The Cypriot finance minister has ordered all the country's banks to remain closed until Thursday, the country's central bank announced.
Just hours before the announcement late Monday, the central bank
said all but two country’s largest banks would open on Tuesday
morning.
The postponement could be a sign that the country's banks are even lower on cash than they believed at the end of last week.
On Monday, Cyprus reached a $13 billion bailout deal with
international lenders aimed at avoiding a potential financial
collapse, but forcing the country’s second largest bank Cyprus
Popular Bank Pcl (CPB) to be restructured, with people holding over
€100,000 in their accounts facing substantial loses.

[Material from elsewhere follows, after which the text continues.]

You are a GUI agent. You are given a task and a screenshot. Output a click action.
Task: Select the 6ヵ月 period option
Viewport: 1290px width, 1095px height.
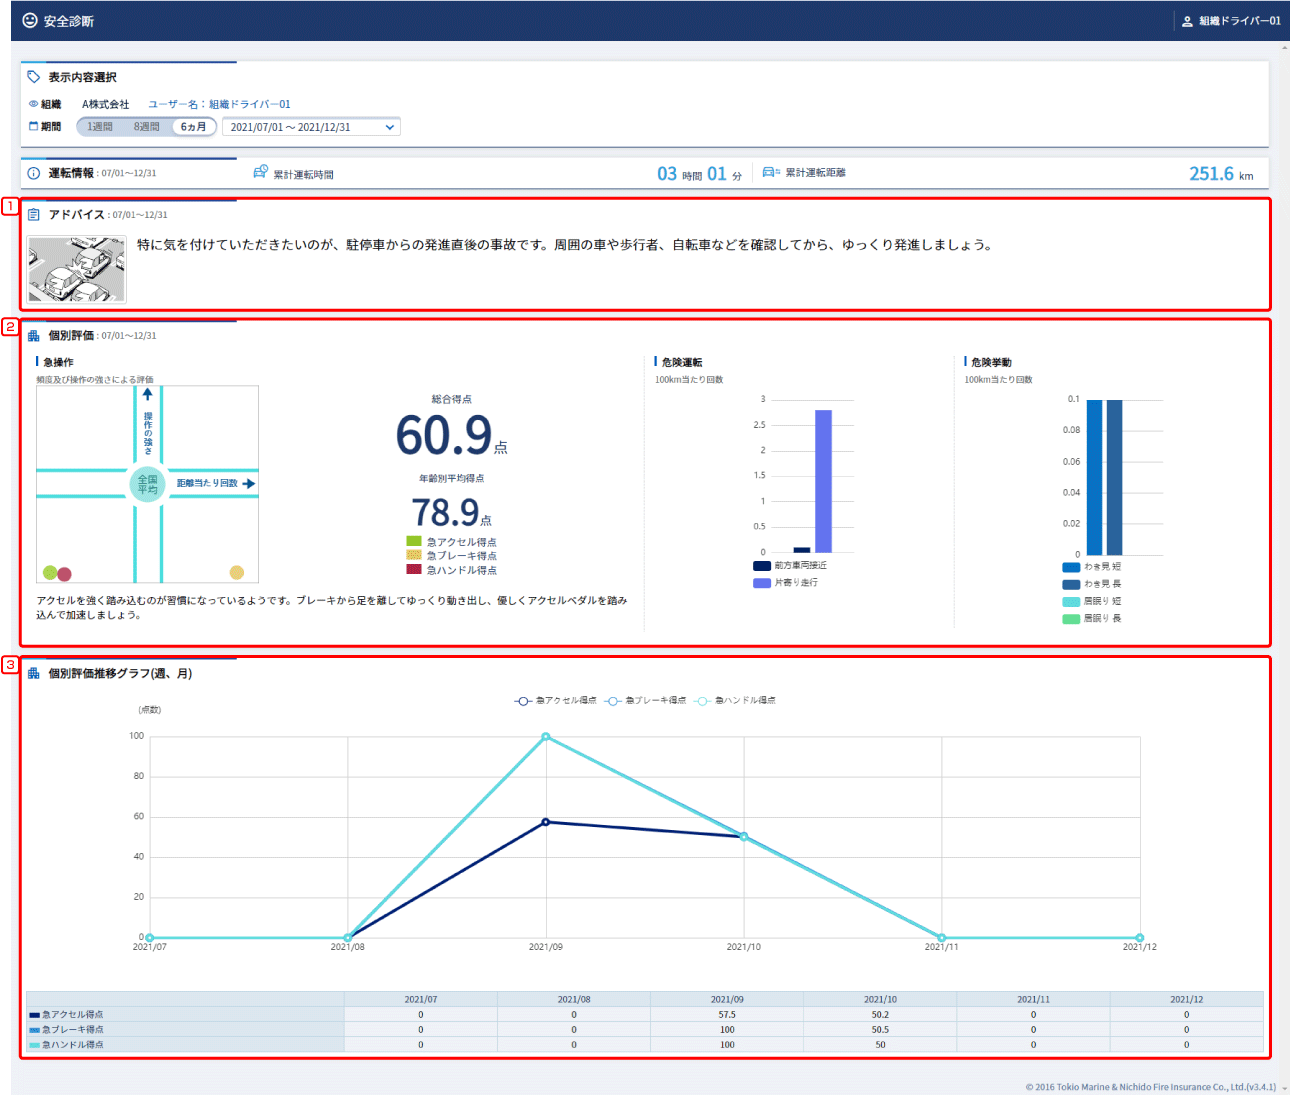194,127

A "bad bank" is to be created to deal with uninsured deposits and
the lender's badly performing loans. The guaranteed deposits are to
be transferred to the nation's biggest financial institution, the
Bank of Cyprus.
But deposits over €100,000 are to remain frozen until it is
clarified to what extent those deposits will be forced to take
losses. Analysts estimate that people may face up to a 40 percent
decrease in their savings.
Scheherazade S. Rehman, Professor of International Finance at George Washington University, says Cyprus is setting a dangerous precedent by securing a bailout at the cost of its ordinary citizens.
“Clearly the Europeans and the IMF have broken one of the most basic terms of financial crisis management, and that is safeguarding the small saver,” she said. “What they’ve done is put the fear of God into small savers about their own local banks. And that is the beginning of the end for any financial market. Especially for foreign investors coming into those markets. No one is going to be putting money into local southern banks anymore.”
The European Central Bank on Monday said it would continue
offer emergency liquidity assistance aimed at "restoring
the viability of the Cypriot financial system," as people stood
in line to withdraw anything they could from the bank
machines.
The deal with the international lenders has angered Moscow, as Russian citizens hold some 20 billion euros in Cypriot banks. Dmitry Medvedev equated the deal to "the stealing of what has already been stolen continues."
Cyprus hoped to get aid from Russia. However, the two-day negotiations between Cyprus's finance minister and his Russian counterpart last week failed as Moscow said it would not help out Cyprus before it agrees a bailout deal with the EU.
Now that a deal has been struck with international lenders,
Russian President Vladimir Putin has asked the government to
restructure a 2.5 billion euro loan to Cyprus.